この記事の写真をすべて見る
「おや?」と思って立ち止まる。そしてはじまる旅の迷路――。バックパッカーの神様とも呼ばれる、旅行作家・下川裕治氏が、世界を歩き、食べ、見て、乗って悩む謎解き連載「旅をせんとや生まれけむ」。第10回は「難民の生きる道」について。
* * *
30年も前の話になる。
そのとき、僕はパキスタンのクエッタから、イラン国境に向かうバスに揺られていた。当時、旅人の間で語り継がれる世界三大地獄交通機関という話があった。1日乗ると、必ずひとりは車内の暑さで倒れるスーダンの炎熱列車。1日乗ると、必ず骨折者が出る中国のジャンピングバス。そして最後が、僕が乗ったパキスタンのバイブレーションバス。
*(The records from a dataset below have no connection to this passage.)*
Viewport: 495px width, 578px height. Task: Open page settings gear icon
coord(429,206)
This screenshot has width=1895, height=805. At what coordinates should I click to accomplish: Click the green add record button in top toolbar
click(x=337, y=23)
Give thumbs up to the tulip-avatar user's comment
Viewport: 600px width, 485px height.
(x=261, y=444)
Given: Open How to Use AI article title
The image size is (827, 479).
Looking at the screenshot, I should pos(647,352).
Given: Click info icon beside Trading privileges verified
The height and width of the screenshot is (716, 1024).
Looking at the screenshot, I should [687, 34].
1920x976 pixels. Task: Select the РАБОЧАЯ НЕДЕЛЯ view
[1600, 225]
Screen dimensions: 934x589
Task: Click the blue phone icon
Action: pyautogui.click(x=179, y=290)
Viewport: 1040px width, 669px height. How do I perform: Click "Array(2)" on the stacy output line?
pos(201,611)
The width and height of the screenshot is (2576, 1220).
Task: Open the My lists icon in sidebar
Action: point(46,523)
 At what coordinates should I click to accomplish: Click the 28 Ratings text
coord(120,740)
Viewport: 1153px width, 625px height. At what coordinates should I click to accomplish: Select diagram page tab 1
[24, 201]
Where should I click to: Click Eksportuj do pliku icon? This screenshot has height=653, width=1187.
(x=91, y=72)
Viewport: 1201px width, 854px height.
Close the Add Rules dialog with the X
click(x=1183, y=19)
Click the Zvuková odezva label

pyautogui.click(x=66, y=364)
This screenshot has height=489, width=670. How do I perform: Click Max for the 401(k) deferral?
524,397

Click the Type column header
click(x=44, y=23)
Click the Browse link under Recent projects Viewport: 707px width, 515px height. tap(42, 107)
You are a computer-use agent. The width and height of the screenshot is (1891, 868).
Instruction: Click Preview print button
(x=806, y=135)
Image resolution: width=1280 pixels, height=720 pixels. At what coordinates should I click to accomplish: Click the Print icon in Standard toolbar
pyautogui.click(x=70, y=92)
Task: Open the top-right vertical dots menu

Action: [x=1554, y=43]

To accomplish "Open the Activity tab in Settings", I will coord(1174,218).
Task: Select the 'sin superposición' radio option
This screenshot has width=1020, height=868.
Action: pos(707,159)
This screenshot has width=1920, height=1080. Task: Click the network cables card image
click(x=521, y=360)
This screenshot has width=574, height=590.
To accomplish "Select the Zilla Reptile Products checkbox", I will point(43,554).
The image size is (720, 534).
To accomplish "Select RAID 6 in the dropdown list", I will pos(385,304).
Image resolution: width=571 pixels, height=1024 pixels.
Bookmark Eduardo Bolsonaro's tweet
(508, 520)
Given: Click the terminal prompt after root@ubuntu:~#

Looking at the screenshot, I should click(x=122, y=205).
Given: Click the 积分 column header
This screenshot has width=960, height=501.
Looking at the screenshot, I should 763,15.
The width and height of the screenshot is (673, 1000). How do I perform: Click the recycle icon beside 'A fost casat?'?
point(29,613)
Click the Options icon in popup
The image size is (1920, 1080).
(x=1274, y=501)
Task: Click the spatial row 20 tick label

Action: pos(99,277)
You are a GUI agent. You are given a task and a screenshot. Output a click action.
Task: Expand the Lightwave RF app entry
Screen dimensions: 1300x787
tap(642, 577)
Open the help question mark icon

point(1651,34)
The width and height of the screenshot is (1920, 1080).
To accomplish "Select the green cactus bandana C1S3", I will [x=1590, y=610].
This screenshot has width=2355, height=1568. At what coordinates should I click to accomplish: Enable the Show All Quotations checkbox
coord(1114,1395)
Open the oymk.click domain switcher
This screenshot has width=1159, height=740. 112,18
激しい振動でバスを降りても、しばらく歩くことができないバスだった。
いったいどういう道を走っているのか、夜行バスなのでわからなかったが、バス全体が激しく揺れ、乗客のなかには悲鳴をあげながら通路にうずくまる人もいた。僕もバスを降りたとき胸が痛くなり、しばらくその場にうずくまることになったほどだ。
イラン国境に着いたのは早朝だった。悲鳴をあげていた乗客とイミグレーションのオフィスが開くのを待った。彼らはアフガニスタン人だった。しかしパスポートをもっていなかった。代わりに彼らが手にしていたのは難民証だった。そして重そうな絨毯を背負っていた。
「あの絨毯を売るのかな?」
同じバスに乗っていたドイツ人の旅行者に訊いた。
「きっとね。彼らは難民証をもっているから、どこでも行ける。商売もできる」
そう教えてくれた。
その後、僕はさまざまな国で、多くの難民を見てきた。国を追われた難民の立場は脆弱で、厳しい生活環境に追い込まれていた。しかし彼らは生きていかなくてはならなかった。彼らの逞しさを支えたのが、難民証だった。
東京の浅草に、「寿司令和」という寿司屋がオープンした。今年6月のことだ。ミャンマーのラカイン族の男たちが開いた店だ。